A Trixon stamped one. I've documented what little I have on the Trixon stamp here:
http://black.net.nz/avedis/Trixon.html
Also, I'd love to see a picture of the top as well to check out the lathing and hammering on that side.
Yes that looks to be a late 50s small stamp. The hammering on the bottom looks more
late 40s early 50s <<- click for examples
than
30 to early 40s <<- click for examples
to me, but we're talking subtle matters of interpretation. I'm still not able to produce a reproducible classification system which everybody can use. The combination of hammering (and lathing) from one era plus a trademark stamp from a later era isn't that common, but it happens. I've found it in maybe 1-2% of pre 1982 A Zildjian cymbals, although I need to do a more accurate re-assessment of the rate now that I've got lots more data.
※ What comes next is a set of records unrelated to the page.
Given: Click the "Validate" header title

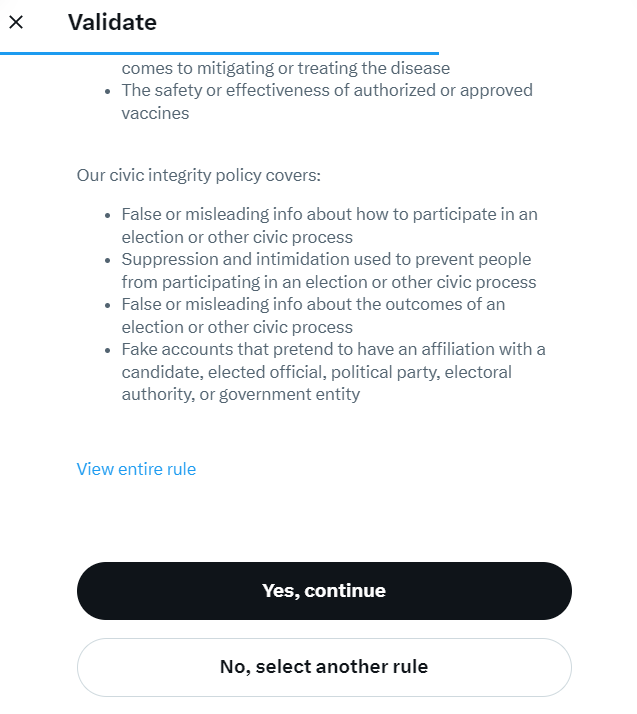Looking at the screenshot, I should (112, 22).
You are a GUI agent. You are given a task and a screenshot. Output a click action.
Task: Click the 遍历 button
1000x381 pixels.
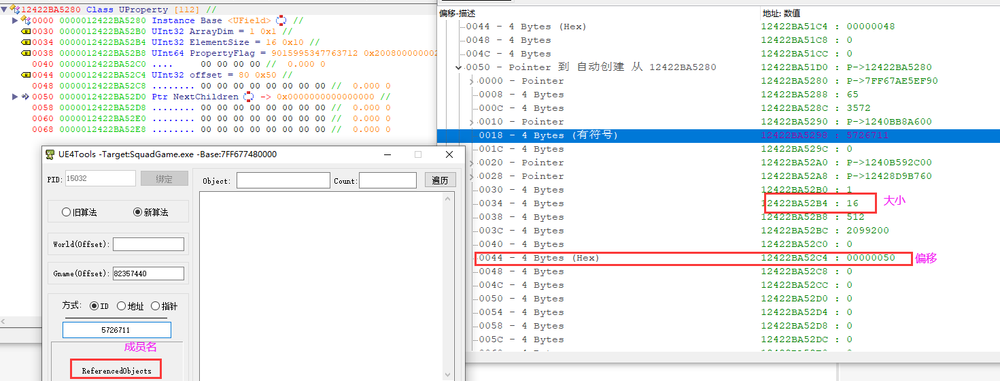pyautogui.click(x=440, y=181)
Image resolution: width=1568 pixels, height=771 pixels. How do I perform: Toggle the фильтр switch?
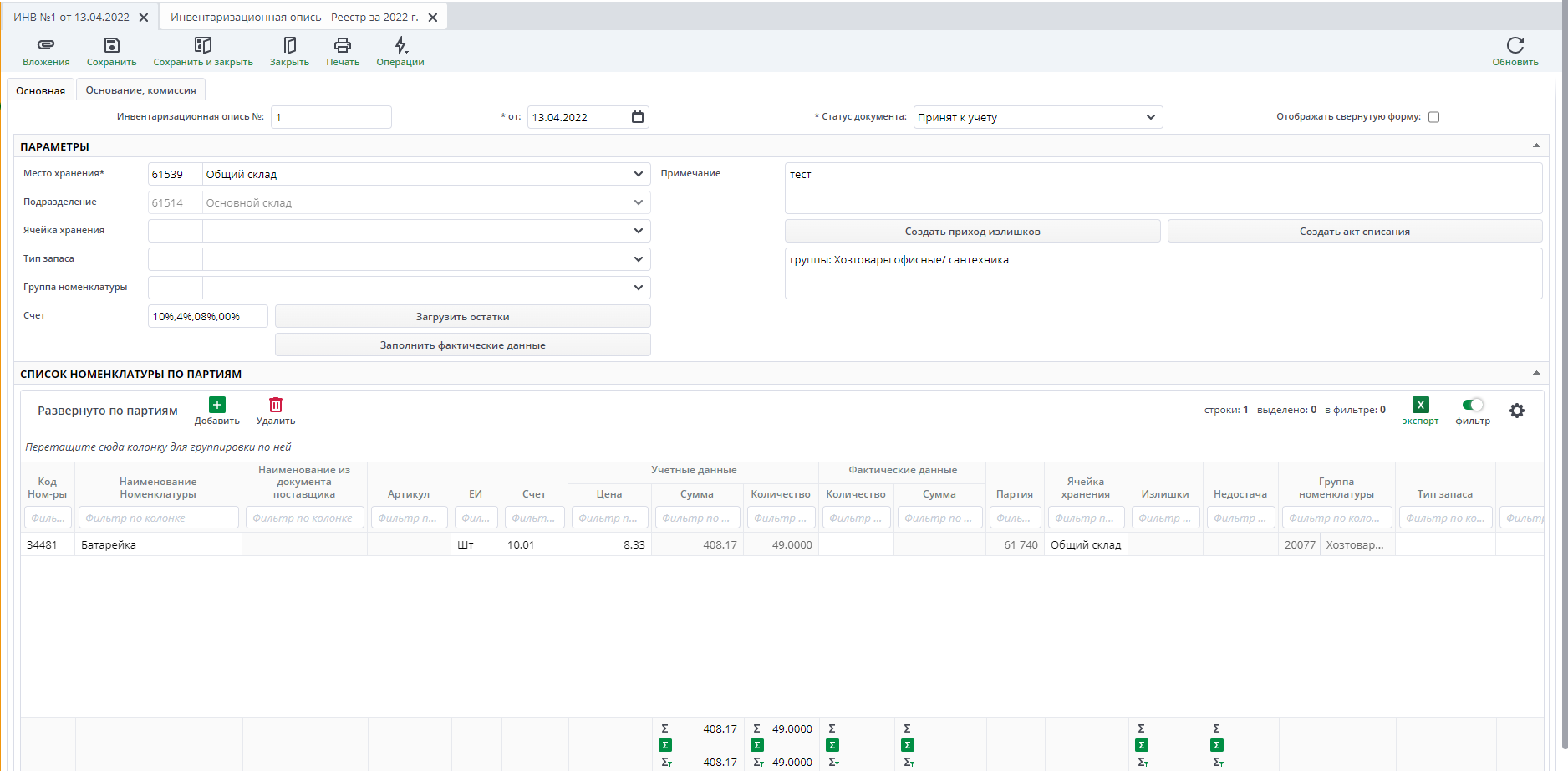coord(1473,405)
Pre 1982 because there was a factory change after that which ended the potential long wait time in the vault between manufacture and trademark/ink stamping. These examples of "time lag" cymbals may explain the otherwise anomalous 1954 stamp. The sort of "time lags" we are talking about are 7 years in the vault before being selected to fill an order. Not many stayed in the vault that long, but a few did.
A weight like 1246g suggests it is a band or marching cymbal weight to me. Just the sort of cymbal which players used to pair up with a medium top (700g - 800g would be the order of the day) to create their own New Beat style hats. This was adopted by Zildjian in 1963 or so because it was already popular and they were listening to what drummers wanted. The grand overview of more than 5 decades of hats:
[img]http://black.net.nz/avedis/images/A14-top-by-bot.png[/img]
is taken from my pricing and weight work:
http://black.net.nz/avedis/avedis-prices.html#14
and the info there tells a bit more about some of the unusual hat pairings which are circled.